** Listed records follows **
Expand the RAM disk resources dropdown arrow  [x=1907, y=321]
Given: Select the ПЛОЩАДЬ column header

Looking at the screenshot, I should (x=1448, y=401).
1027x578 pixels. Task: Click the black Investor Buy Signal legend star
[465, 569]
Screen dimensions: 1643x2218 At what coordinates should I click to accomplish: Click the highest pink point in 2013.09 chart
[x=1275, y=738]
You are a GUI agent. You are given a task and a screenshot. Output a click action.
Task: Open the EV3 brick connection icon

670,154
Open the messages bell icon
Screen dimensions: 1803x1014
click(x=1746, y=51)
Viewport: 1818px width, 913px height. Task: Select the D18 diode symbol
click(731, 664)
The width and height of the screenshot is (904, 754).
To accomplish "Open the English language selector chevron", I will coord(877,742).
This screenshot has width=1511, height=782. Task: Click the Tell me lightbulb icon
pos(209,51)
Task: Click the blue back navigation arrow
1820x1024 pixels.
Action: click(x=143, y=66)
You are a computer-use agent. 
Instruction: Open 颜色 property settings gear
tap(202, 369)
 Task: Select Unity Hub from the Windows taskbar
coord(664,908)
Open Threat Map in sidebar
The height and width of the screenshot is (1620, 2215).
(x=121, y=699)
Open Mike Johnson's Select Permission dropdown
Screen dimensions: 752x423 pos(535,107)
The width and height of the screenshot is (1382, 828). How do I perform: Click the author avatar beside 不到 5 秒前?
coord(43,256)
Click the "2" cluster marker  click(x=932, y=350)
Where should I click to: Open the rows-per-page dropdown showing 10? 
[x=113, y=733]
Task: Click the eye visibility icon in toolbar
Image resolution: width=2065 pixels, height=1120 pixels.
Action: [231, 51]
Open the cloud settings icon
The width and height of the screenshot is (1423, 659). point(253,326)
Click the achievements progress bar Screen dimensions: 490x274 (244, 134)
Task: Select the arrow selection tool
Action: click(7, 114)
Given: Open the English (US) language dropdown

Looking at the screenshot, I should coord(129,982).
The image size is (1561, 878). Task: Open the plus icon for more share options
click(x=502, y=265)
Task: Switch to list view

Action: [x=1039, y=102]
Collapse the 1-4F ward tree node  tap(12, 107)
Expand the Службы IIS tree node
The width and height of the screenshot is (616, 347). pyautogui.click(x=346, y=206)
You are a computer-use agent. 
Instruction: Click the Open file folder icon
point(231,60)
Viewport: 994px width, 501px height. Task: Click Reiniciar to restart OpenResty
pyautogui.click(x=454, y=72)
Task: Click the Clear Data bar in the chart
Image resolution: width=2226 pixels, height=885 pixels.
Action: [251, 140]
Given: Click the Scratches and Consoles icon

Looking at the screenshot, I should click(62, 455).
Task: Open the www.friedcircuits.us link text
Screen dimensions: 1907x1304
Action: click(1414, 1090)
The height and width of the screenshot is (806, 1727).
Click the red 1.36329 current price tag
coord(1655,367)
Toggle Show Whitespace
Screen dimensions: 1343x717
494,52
** End of Listed records **
Required work:
Each record above is to be written out again, without any change.

Response area:
Expand the RAM disk resources dropdown arrow  [x=1907, y=321]
Given: Select the ПЛОЩАДЬ column header

Looking at the screenshot, I should (x=1448, y=401).
1027x578 pixels. Task: Click the black Investor Buy Signal legend star
[465, 569]
Screen dimensions: 1643x2218 At what coordinates should I click to accomplish: Click the highest pink point in 2013.09 chart
[x=1275, y=738]
You are a GUI agent. You are given a task and a screenshot. Output a click action.
Task: Open the EV3 brick connection icon

670,154
Open the messages bell icon
Screen dimensions: 1803x1014
click(x=1746, y=51)
Viewport: 1818px width, 913px height. Task: Select the D18 diode symbol
click(731, 664)
The width and height of the screenshot is (904, 754).
To accomplish "Open the English language selector chevron", I will coord(877,742).
This screenshot has width=1511, height=782. Task: Click the Tell me lightbulb icon
pos(209,51)
Task: Click the blue back navigation arrow
1820x1024 pixels.
Action: click(x=143, y=66)
You are a computer-use agent. 
Instruction: Open 颜色 property settings gear
tap(202, 369)
 Task: Select Unity Hub from the Windows taskbar
coord(664,908)
Open Threat Map in sidebar
The height and width of the screenshot is (1620, 2215).
(x=121, y=699)
Open Mike Johnson's Select Permission dropdown
Screen dimensions: 752x423 pos(535,107)
The width and height of the screenshot is (1382, 828). How do I perform: Click the author avatar beside 不到 5 秒前?
coord(43,256)
Click the "2" cluster marker  click(x=932, y=350)
Where should I click to: Open the rows-per-page dropdown showing 10? 
[x=113, y=733]
Task: Click the eye visibility icon in toolbar
Image resolution: width=2065 pixels, height=1120 pixels.
Action: [231, 51]
Open the cloud settings icon
The width and height of the screenshot is (1423, 659). point(253,326)
Click the achievements progress bar Screen dimensions: 490x274 (244, 134)
Task: Select the arrow selection tool
Action: click(7, 114)
Given: Open the English (US) language dropdown

Looking at the screenshot, I should coord(129,982).
The image size is (1561, 878). Task: Open the plus icon for more share options
click(x=502, y=265)
Task: Switch to list view

Action: [x=1039, y=102]
Collapse the 1-4F ward tree node  tap(12, 107)
Expand the Службы IIS tree node
The width and height of the screenshot is (616, 347). pyautogui.click(x=346, y=206)
You are a computer-use agent. 
Instruction: Click the Open file folder icon
point(231,60)
Viewport: 994px width, 501px height. Task: Click Reiniciar to restart OpenResty
pyautogui.click(x=454, y=72)
Task: Click the Clear Data bar in the chart
Image resolution: width=2226 pixels, height=885 pixels.
Action: [251, 140]
Given: Click the Scratches and Consoles icon

Looking at the screenshot, I should click(62, 455).
Task: Open the www.friedcircuits.us link text
Screen dimensions: 1907x1304
Action: click(1414, 1090)
The height and width of the screenshot is (806, 1727).
Click the red 1.36329 current price tag
coord(1655,367)
Toggle Show Whitespace
Screen dimensions: 1343x717
494,52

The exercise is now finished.